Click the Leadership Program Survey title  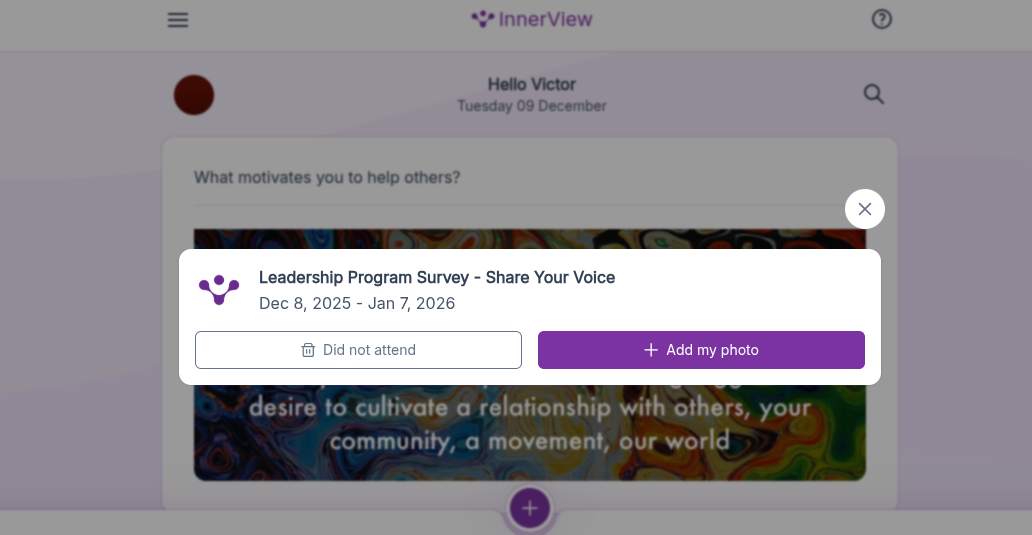(437, 277)
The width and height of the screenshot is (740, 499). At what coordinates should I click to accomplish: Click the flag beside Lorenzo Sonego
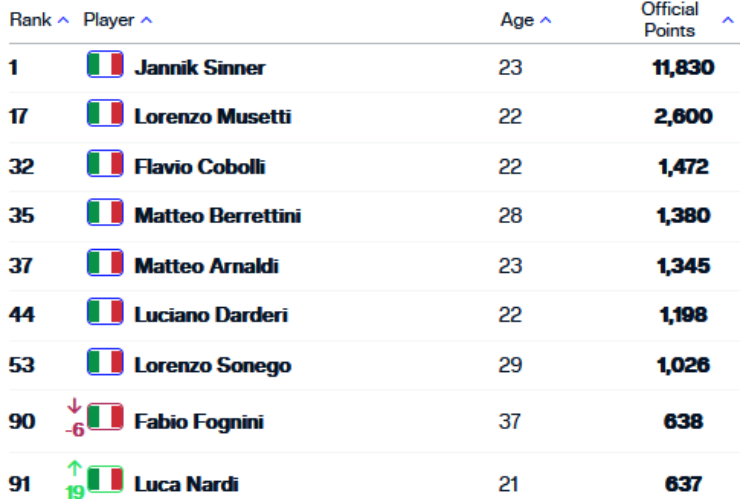(105, 362)
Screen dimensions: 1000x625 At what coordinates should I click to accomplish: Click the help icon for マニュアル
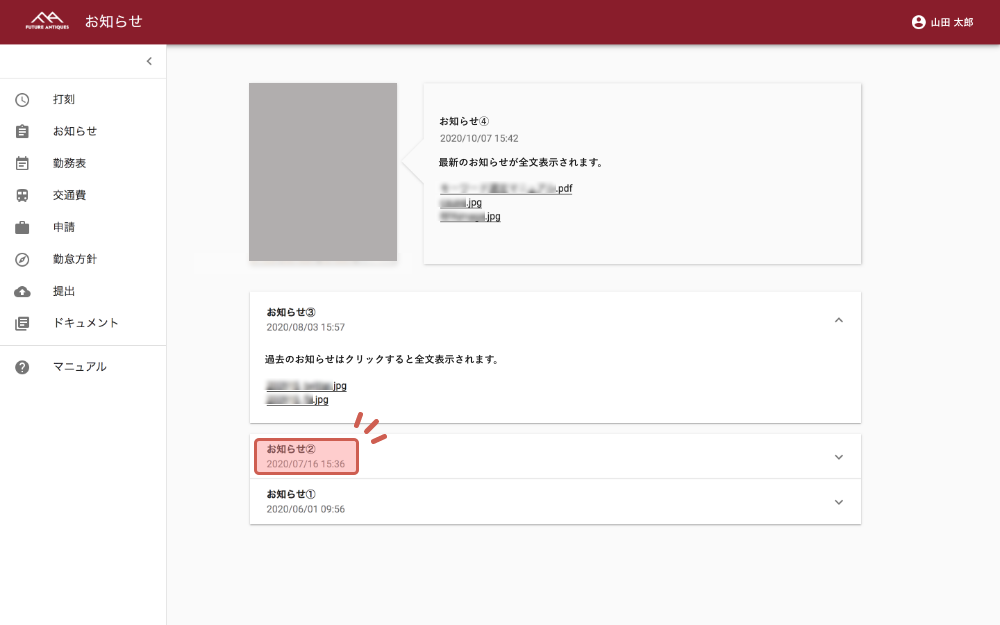coord(22,367)
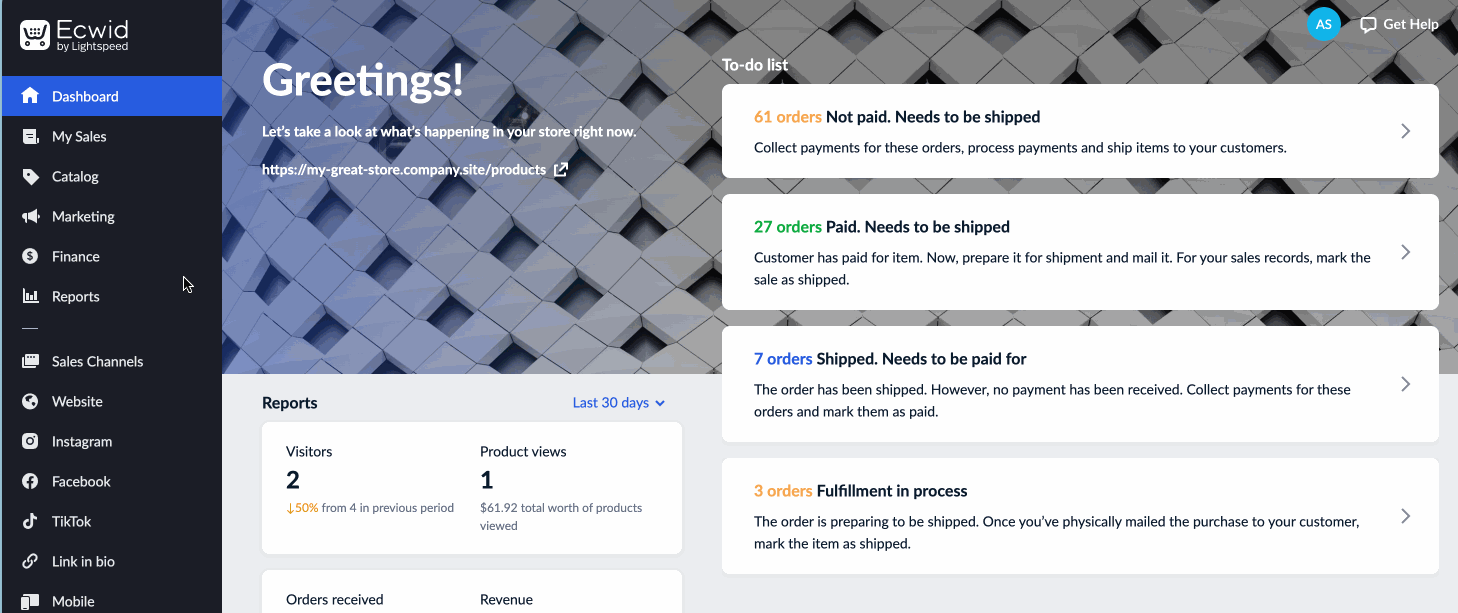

======

What this task involves: Reproduce word for word the part of the records that opens with the line containing "Screen dimensions: 1000x625" and closes at the end of the records, both ends included. Leave the pictures out of your answer.

Exercise answer:
Screen dimensions: 1000x625 At what coordinates should I click to accomplish: Click the help icon for マニュアル
coord(22,367)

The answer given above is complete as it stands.